The most recent assault on the 1st and 4th Amendments came at the hands of University of California campus police as they responded to peaceful students sitting with their arms locked and heads bowed on the quad of the Davis campus.

Captured on video that has gone around the world over the weekend, the Lieutenant in charge of the UC Davis Campus Police riot detail stepped forward and held up a can of pepper spray, then proceeded to calmly spray the faces of the passive students, walking down the row of students with the professional demeanor of an exterminator spraying bugs.

The students who witnessed the pepper spray assault began to chant “Shame on you!” while maintaining their distance.

The video is disturbing to watch as the imbalance of power unfolds and riot police use pepper spray to “coerce” passive students who are sitting on the ground.

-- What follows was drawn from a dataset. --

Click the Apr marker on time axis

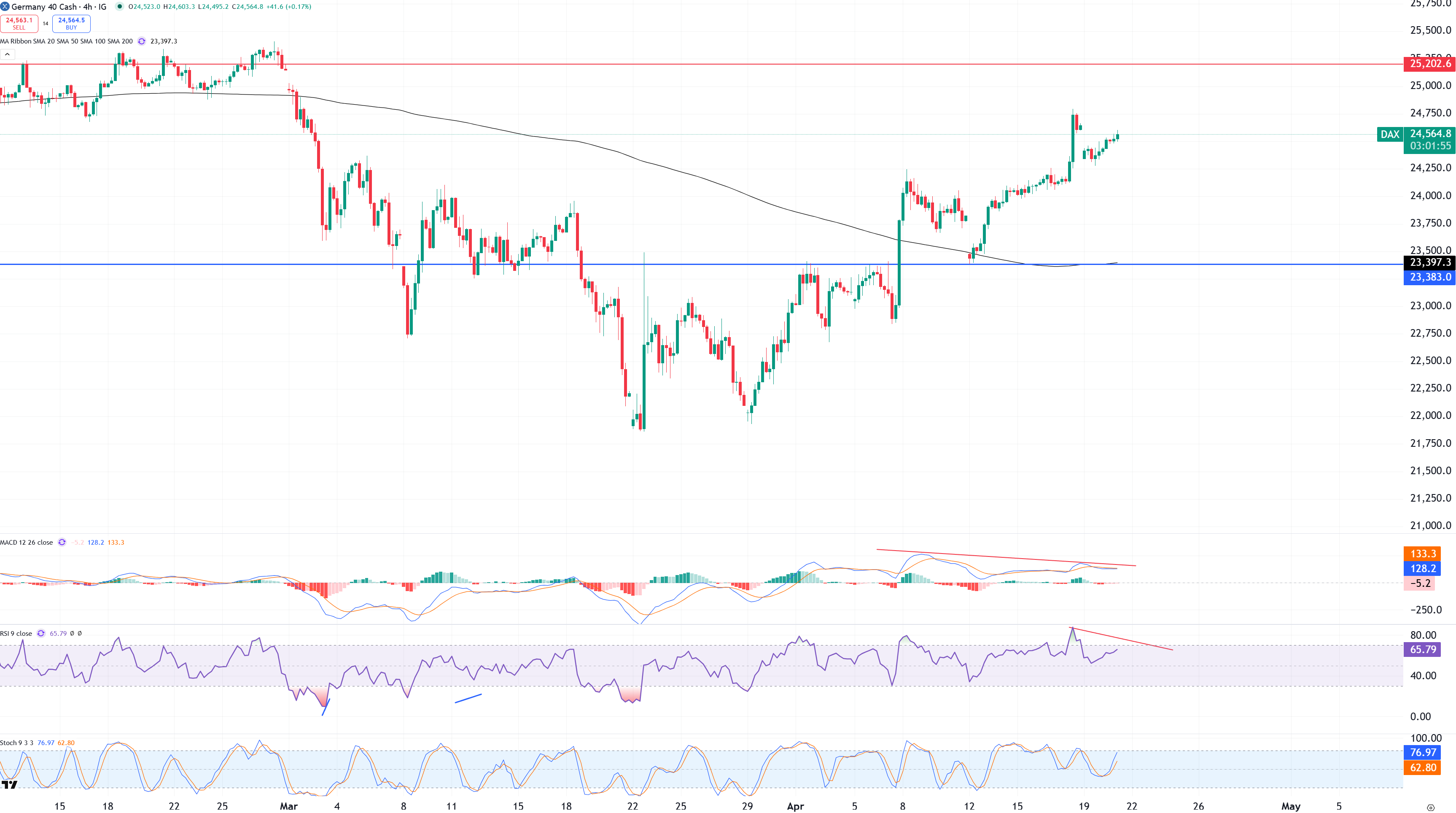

Then an amazing thing happens, the witnesses begin to chant “Shame on you!” to the riot police who find themselves with no plausible opponent. Their power fails them.

As the police shuffle backwards, the witnesses conduct a “mic check” relay and echo the words of a speaker who announces “You can go!” The Lt. in charge stands with red cans of pepper spray in both hands, backed up by riot police with crowd control shotguns, and as the students give them permission to put down their weapons and leave, the riot police back up and depart.

The outrage was immediate yet the UC Davis Chief of Police, Annette Spicuzza, told the Sacramento Bee that police used the pepper spray after they were surrounded. “There was no way out of that circle,' Ms Spicuzza said. 'They were cutting the officers off from their support. It's a very volatile situation.”

Chief Spicuzza’s recount of the incident was immediately contradicted by the video. She has since been put on administrative leave pending an investigation, along with the two UC Davis police officers who were captured on video pepper spraying the passive students.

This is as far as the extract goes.